**Required work:**
Return each line of the entries that mentions the word "agent".
===== Information shown
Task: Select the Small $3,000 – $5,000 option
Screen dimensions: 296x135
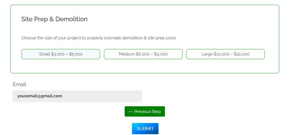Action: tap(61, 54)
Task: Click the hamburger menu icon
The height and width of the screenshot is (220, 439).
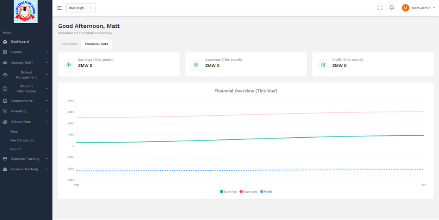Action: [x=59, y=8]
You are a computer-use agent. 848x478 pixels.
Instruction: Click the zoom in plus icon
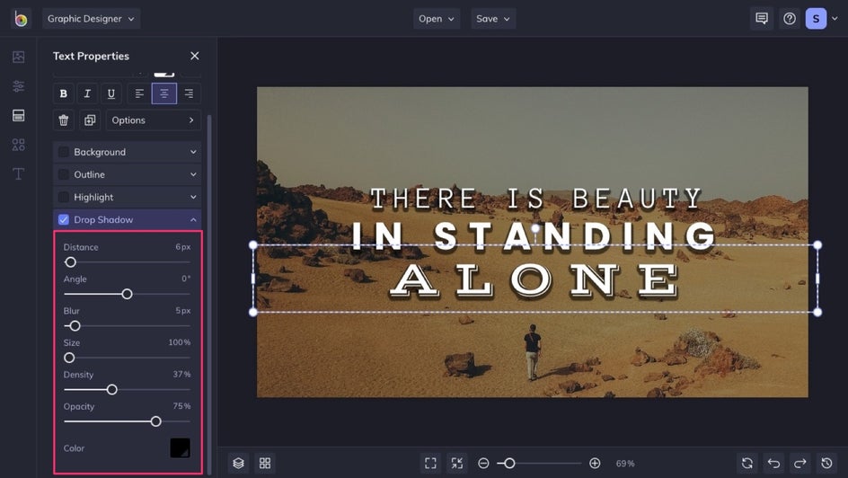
==========
===== Information shown
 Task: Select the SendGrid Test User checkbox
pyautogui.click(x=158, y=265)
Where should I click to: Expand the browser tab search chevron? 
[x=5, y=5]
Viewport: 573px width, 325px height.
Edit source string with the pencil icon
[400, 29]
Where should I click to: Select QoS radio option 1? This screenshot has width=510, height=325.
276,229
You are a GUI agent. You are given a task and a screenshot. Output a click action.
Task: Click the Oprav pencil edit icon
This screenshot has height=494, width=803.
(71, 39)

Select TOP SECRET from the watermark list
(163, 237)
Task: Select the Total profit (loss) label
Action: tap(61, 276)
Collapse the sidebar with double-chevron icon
==========
**Answer to this task:**
You are a computer-use agent. 848x478 pixels.
You are a GUI agent. You are given a task and a screenshot. Output a click action.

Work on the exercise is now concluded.